3.2. Biological Section

3.2.1. Cell Lines

Six cell lines were used in the investigations. Three of them were normal: NHDF (normal human dermal fibroblasts), purchased from Lonza (Verviers, Belgium), V79 (fibroblasts from Chinese hamster lung) and VERO (kidney epithelial cells) obtained from ECACC (European Collection of Authenticated Cell Cultures). The rest of cells were human cancer cell lines: LoVo (colon adenocarcinoma), their drug resistant subline LoVo/Dx and A549 (pulmonary basial cell alveolar adenocarcinoma) cell line. Cancer lines were also obtained from ECACC.

3.2.2. Cell Culture Conditions

Each cell line was grown in the culture media recommended by supplier. Before the test they were detached with trypsin/EDTA solution, then to neutralize the effect of Trypsin/EDTA solution, FBS containing medium was used. After centrifugation the cells were stained with 0.4% solution of trypan blue, counted and inspected for viability using microscope. In the end, cells were inserted into 96-well culture plates and incubated in CO2 incubator (37 °C, 24 h). The number of cells was 2 × 103 cells per well. The tested compounds with different concentrations (5, 10, 20, 50, 100 µM) were dissolved in DMSO and then added to the cells (the final DMSO concentration was 0.1%). The cultures were incubated for another 48 h. After that time the cells were collected to be used in tests.

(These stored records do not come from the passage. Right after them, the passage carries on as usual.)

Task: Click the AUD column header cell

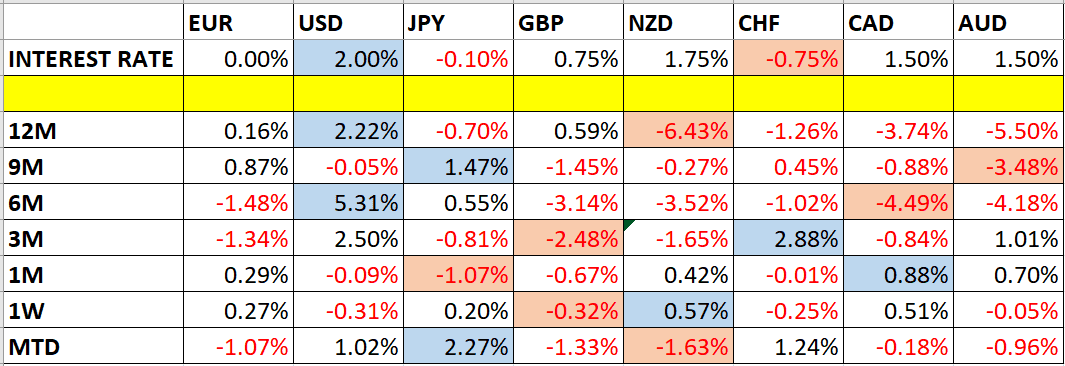Action: coord(1007,24)
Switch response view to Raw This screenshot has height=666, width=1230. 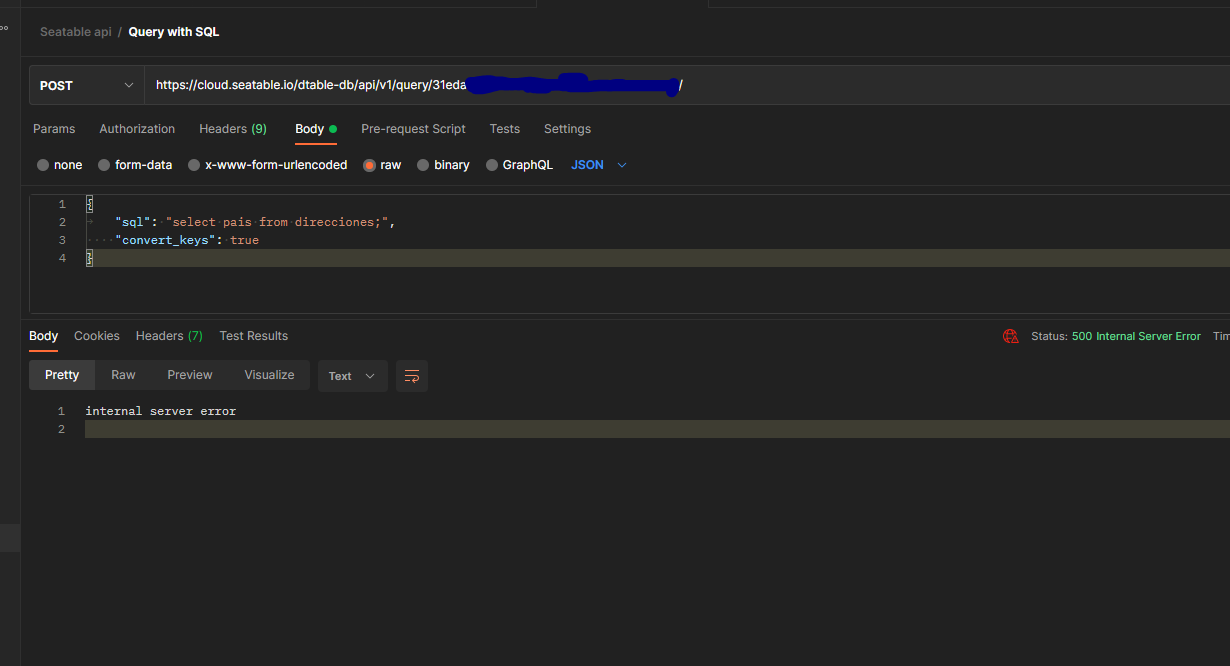coord(123,375)
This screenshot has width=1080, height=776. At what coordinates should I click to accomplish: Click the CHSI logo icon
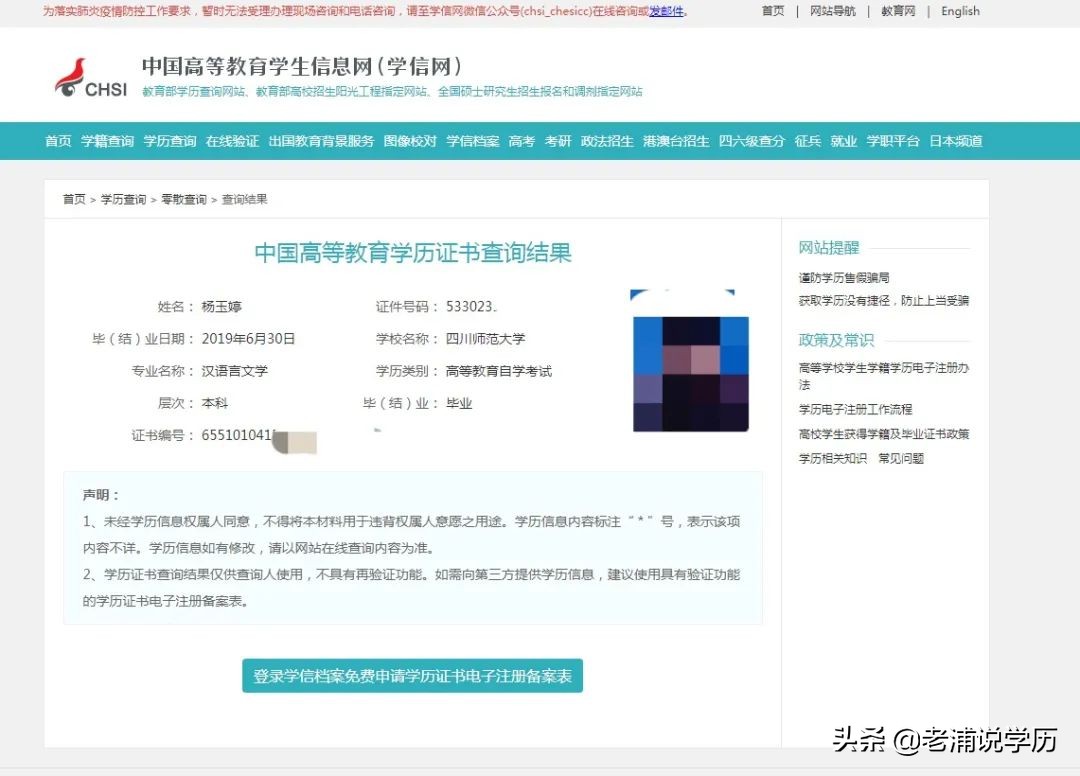(x=90, y=78)
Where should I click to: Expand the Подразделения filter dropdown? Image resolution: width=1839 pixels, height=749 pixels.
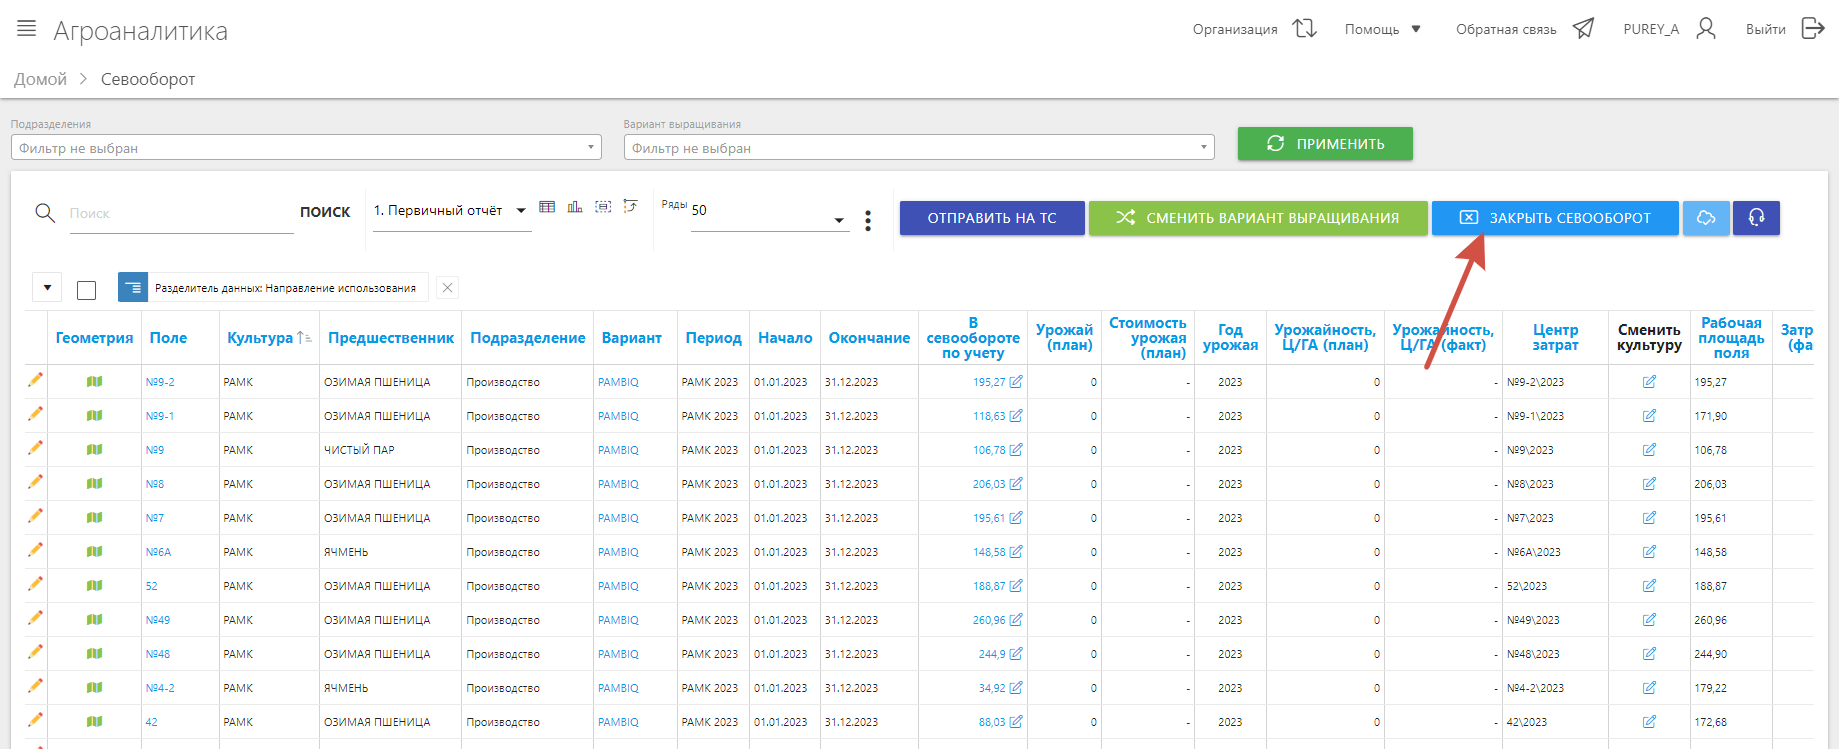(x=305, y=148)
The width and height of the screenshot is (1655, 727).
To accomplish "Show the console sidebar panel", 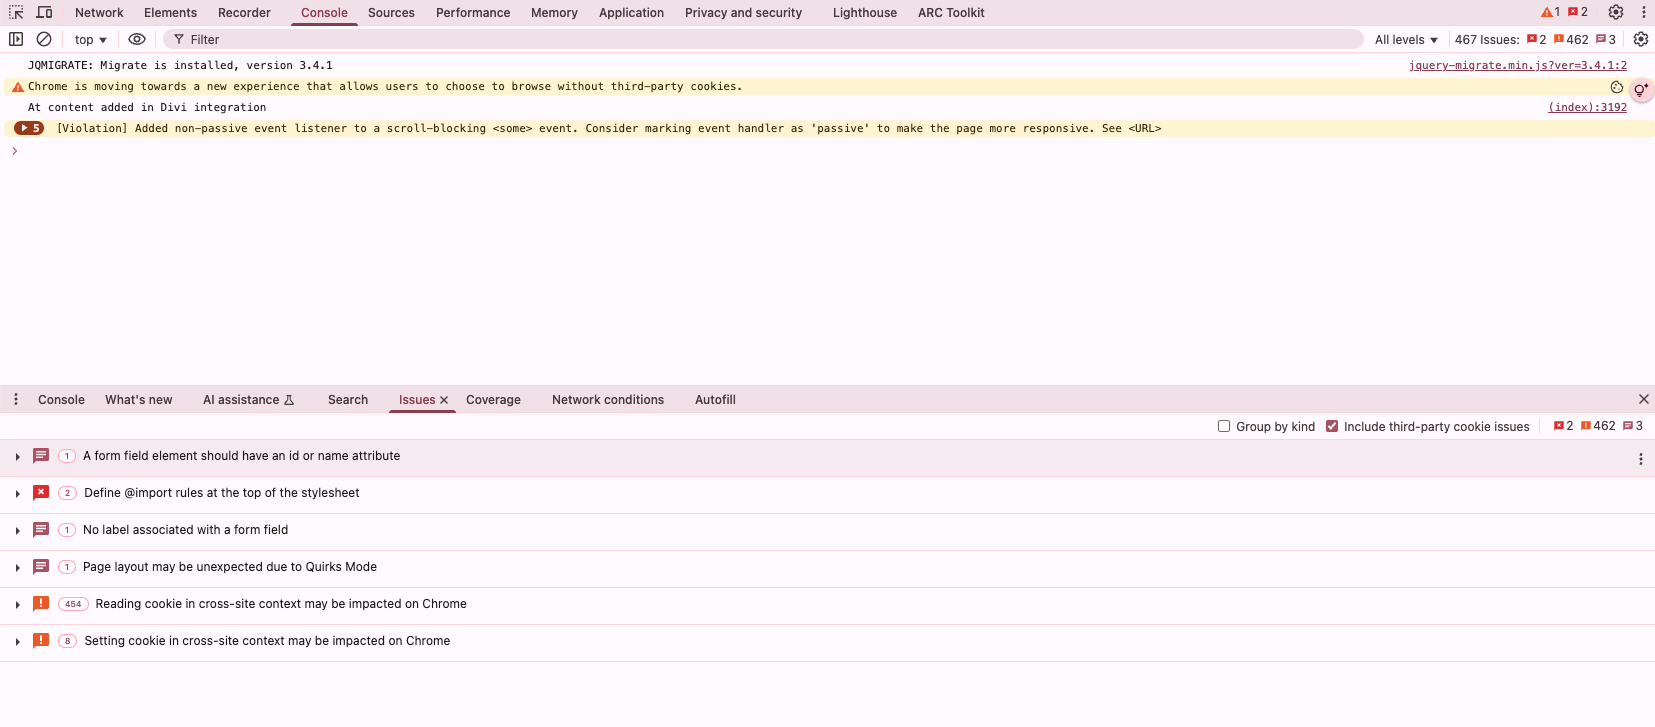I will 16,39.
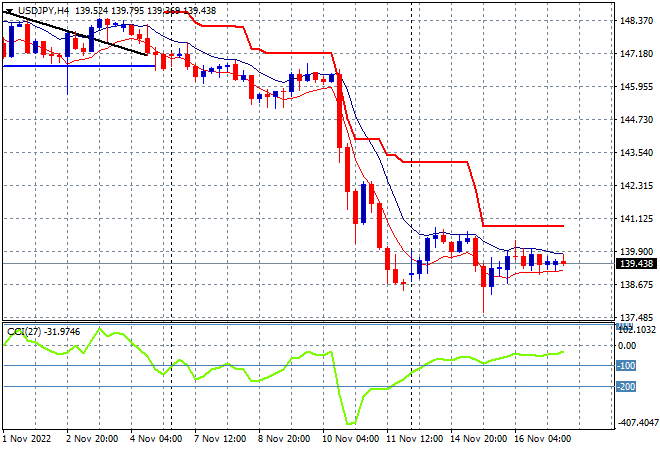Select the 1 Nov 2022 date label
Image resolution: width=660 pixels, height=450 pixels.
[x=27, y=439]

3.2.3. Cyclooxygenase Inhibitory Activity

A COX Colorimetric Inhibitor Screening Assay Kit, produced by Cayman Chemical Company, Ann Arbor, MI, USA, was used. It used the colorimetric monitoring of oxidized form of TMPD (N,N,N′,N′-tetramethyl-p-phenylenediamine) which was produced during reduction of prostaglandin G2 (PGG2) to PGH2. The change of colour was observed and measured spectrofotometrically at 590 nm. Reagents used it this assay were: COX-1 and COX-2 enzymes, Tris-HCl buffer, solutions of heme in DMSO and TMPD, arachidonic acid, KOH. To be sure that 100% enzymatic activity was achieved each sample was measured 3 times. The probes were measured after two minutes of incubation with tested compounds in the comparison to the initial activity of enzyme. It allowed to determine IC50 value, where 50% inhibition of the enzyme activity was observed.

3.2.4. MTT Assay

MTT assay was used to find out how tested compounds influence the metabolic activity of investigated cell lines. The cells were incubated with tested compounds. After removing of supernatant, 1 mg/mL of MTT solution in MEM was added to the plate (to each well) and then the plates were incubated at 37 °C for 2 h. The medium was removed again, and formazan crystals were dissolved in isopropanol. A Varioscan LUX microplate reader (Thermo Fisher Scientific, Waltham, MA, USA) was used to measure absorbance at 570 nm.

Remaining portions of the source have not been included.